Discutimos o sentido de reparação e de resistência neste contexto, bem como o uso da psicologia e da psicoterapia para adaptar pessoas, resigná-las diante do conflito e reduzir artificialmente a demanda de transformação social, neste caos representado pela urgente necessidade de reconhecer o estado Palestino e conferir cidadania e condições de vida plena a todos os seus habitantes.

Relutantes, testemunharam graves violações nas práticas de acolhimento e suporte psicológico, tanto por organismos internacionais quanto pelas psicologias israelenses a serviço do exército. Percebi que termos como "diálogo", "paz", "genocídio" e "cessar-fogo" estavam fortemente tagueados. "Psicanálise" também era usada pelo inimigo, e "reconhecimento" só podia ser empregado com iniciativa do outro.

O debate aconteceu no dia do mais forte ataque israelense a Rafah, e as barracas que cercavam o campus estavam na iminência de uma invasão da polícia. Aqui novamente a palavra "diálogo" se tornava radioativa. Significava concessão, derrota e continuidade do processo tal como ele se encontra. A geografia do conflito parece prescrever que qualquer negociação, acordo ou pacto representará uma traição de princípios.

O encontro presencial com manifestantes ensinou algo mais. Existe uma complementaridade entre a invisibilidade dos corpos tagueados, que impede a identificação no mundo digital, e a força oposta da personalização visível. A presença física cria um "destagueamento" pela fala em primeira pessoa, conferindo identidade, autenticidade e autoridade ao falante "incorporado", em contraste com a periculosidade e suspeita associadas ao tagueamento anônimo do escritor digital "desincorporado".

O livro "Meia Palavra Basta" (Record, 2024) de Francisco Bosco trata da descompressão narcísica digital por meio de aforismos e máximas, algumas divertidas, irônicas e provocativas. No mesmo dia em que conversei com palestinos acampados, as redes sociais repercutiam Bosco afirmando que Olavo de Carvalho estava certo ao dizer que as universidades brasileiras têm um viés à esquerda. Todos sabem que tive vários embates com Olavo, que chegou a me processar por minhas colunas críticas.
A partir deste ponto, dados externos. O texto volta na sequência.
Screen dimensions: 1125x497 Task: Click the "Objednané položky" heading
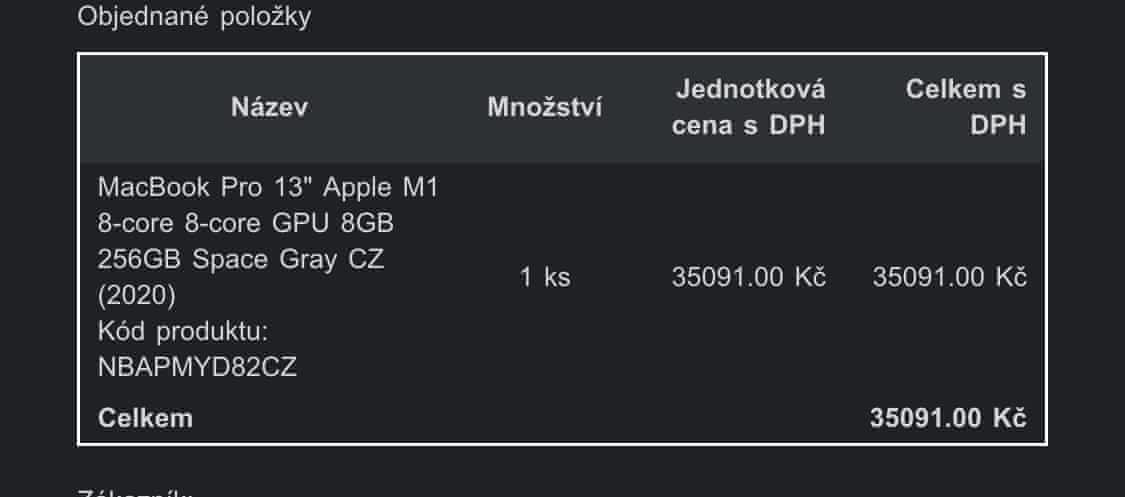194,18
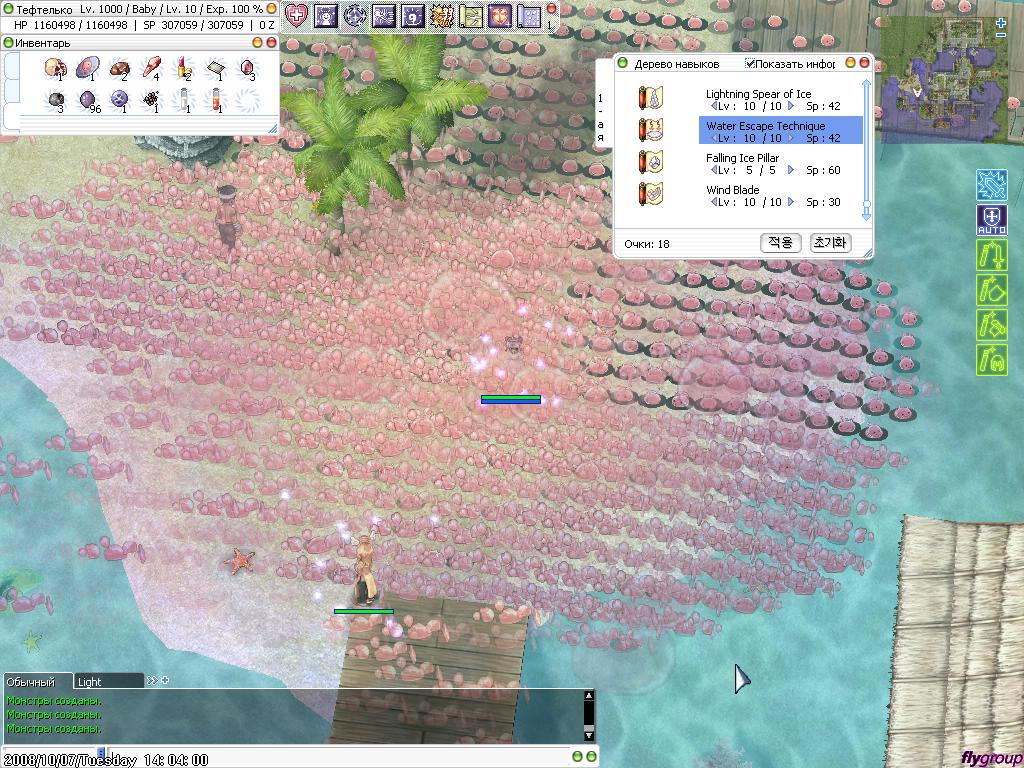Decrease Lightning Spear of Ice level arrow
The width and height of the screenshot is (1024, 768).
[x=713, y=107]
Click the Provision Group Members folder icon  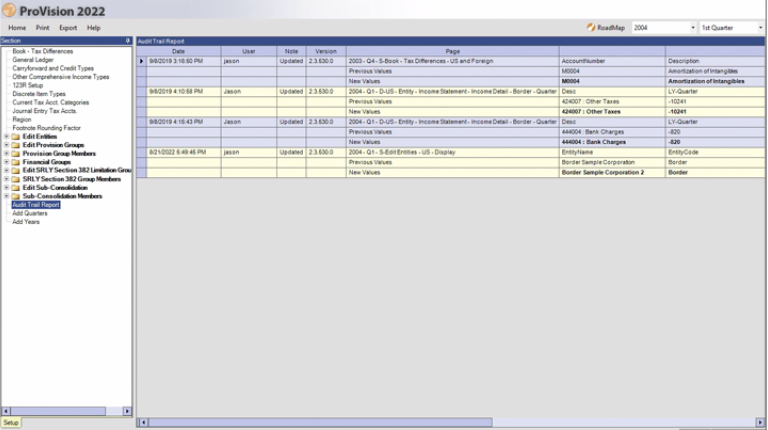[15, 153]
A declaração de Bosco é trivial, mas desagradará a todos por infringir quatro regras da gramática do tagueamento.

  1. Nunca saia de seu condomínio discursivo. Se a esquerda crítica Olavo, ele nunca pode ter razão. Ainda que um relógio parado acerte as horas duas vezes jamais e sob nenhuma circunstância reconheça os termos do inimigo.
  2. Ignore momentos irônicos, paródicos e provocativos. Decida por você mesmo o que o outro quis dizer. Se ele não se fez compreender, levantou ambiguidades ou indeterminação de sentido, explore esta brecha para atacar. Nunca reconheça razões usando significantes, conceitos e discursos do inimigo, nem no além-túmulo, nem no post mortem.
  3. Nunca jamais ou em tempo algum sente-se com o inimigo. Se você está entre eles, se sua imagem aparece em contiguidade metonímica com um deles, você se tornou um deles. Se você se senta em uma mesa com dez fascistas, logo são onze fascistas na mesa, simples assim.
  4. Aquele que se coloca entre um e outro será atacado pelos dois. Tagueamentos ambíguos, cruzados ou de mediação são justamente os mais procurados para ataque pois eles situam-se na fronteira da geografia imaginária. E na fronteira se acumula o sentimento de que estamos influenciando mais ainda a decisão das pessoas. Elas sentem que estão participando de um processo maior, de construção ou de combate, quando se colocam como deliberantes, daí que qualquer um que se apresente como juiz qualificado, será reduzido a mais um opinador, diante do qual temos que mobilizar mais uma decisão.